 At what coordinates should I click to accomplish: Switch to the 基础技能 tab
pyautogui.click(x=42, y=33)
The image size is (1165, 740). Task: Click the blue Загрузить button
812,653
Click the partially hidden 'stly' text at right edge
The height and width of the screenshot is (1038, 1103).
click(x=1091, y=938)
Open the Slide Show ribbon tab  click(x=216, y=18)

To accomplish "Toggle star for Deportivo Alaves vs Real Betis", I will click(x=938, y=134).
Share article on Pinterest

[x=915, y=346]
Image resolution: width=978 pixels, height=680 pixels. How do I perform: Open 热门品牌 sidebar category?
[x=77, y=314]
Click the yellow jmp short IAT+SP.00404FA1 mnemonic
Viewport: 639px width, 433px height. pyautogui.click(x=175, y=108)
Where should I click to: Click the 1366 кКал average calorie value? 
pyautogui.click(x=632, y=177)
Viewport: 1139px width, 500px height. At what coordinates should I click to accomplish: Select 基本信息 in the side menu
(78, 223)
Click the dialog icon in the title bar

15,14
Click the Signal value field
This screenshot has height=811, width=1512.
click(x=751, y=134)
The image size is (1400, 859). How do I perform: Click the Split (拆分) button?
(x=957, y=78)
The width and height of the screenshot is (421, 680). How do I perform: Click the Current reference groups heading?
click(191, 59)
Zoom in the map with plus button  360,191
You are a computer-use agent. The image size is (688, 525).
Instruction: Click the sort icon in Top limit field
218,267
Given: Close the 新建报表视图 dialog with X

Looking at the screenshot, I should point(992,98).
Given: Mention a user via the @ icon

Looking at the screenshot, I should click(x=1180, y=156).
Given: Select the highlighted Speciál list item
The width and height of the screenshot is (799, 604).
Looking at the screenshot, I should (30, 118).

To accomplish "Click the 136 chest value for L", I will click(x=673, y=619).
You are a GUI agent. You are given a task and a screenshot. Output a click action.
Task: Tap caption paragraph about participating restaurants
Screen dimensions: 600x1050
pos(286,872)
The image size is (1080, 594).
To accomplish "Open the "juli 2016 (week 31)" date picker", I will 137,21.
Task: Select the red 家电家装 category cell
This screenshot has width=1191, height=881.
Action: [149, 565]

◆ **Work instruction**: Transcribe the full listing exactly, omitting nothing.

◆ **Result for this task**:
 At what coordinates should I click to accomplish: Switch to the 基础技能 tab
pyautogui.click(x=42, y=33)
The image size is (1165, 740). Task: Click the blue Загрузить button
812,653
Click the partially hidden 'stly' text at right edge
The height and width of the screenshot is (1038, 1103).
click(x=1091, y=938)
Open the Slide Show ribbon tab  click(x=216, y=18)

To accomplish "Toggle star for Deportivo Alaves vs Real Betis", I will click(x=938, y=134).
Share article on Pinterest

[x=915, y=346]
Image resolution: width=978 pixels, height=680 pixels. How do I perform: Open 热门品牌 sidebar category?
[x=77, y=314]
Click the yellow jmp short IAT+SP.00404FA1 mnemonic
Viewport: 639px width, 433px height. pyautogui.click(x=175, y=108)
Where should I click to: Click the 1366 кКал average calorie value? 
pyautogui.click(x=632, y=177)
Viewport: 1139px width, 500px height. At what coordinates should I click to accomplish: Select 基本信息 in the side menu
(78, 223)
Click the dialog icon in the title bar

15,14
Click the Signal value field
This screenshot has height=811, width=1512.
click(x=751, y=134)
The image size is (1400, 859). How do I perform: Click the Split (拆分) button?
(x=957, y=78)
The width and height of the screenshot is (421, 680). How do I perform: Click the Current reference groups heading?
click(191, 59)
Zoom in the map with plus button  360,191
You are a computer-use agent. The image size is (688, 525).
Instruction: Click the sort icon in Top limit field
218,267
Given: Close the 新建报表视图 dialog with X

Looking at the screenshot, I should point(992,98).
Given: Mention a user via the @ icon

Looking at the screenshot, I should click(x=1180, y=156).
Given: Select the highlighted Speciál list item
The width and height of the screenshot is (799, 604).
Looking at the screenshot, I should (30, 118).

To accomplish "Click the 136 chest value for L", I will click(x=673, y=619).
You are a GUI agent. You are given a task and a screenshot. Output a click action.
Task: Tap caption paragraph about participating restaurants
Screen dimensions: 600x1050
pos(286,872)
The image size is (1080, 594).
To accomplish "Open the "juli 2016 (week 31)" date picker", I will 137,21.
Task: Select the red 家电家装 category cell
This screenshot has width=1191, height=881.
Action: [149, 565]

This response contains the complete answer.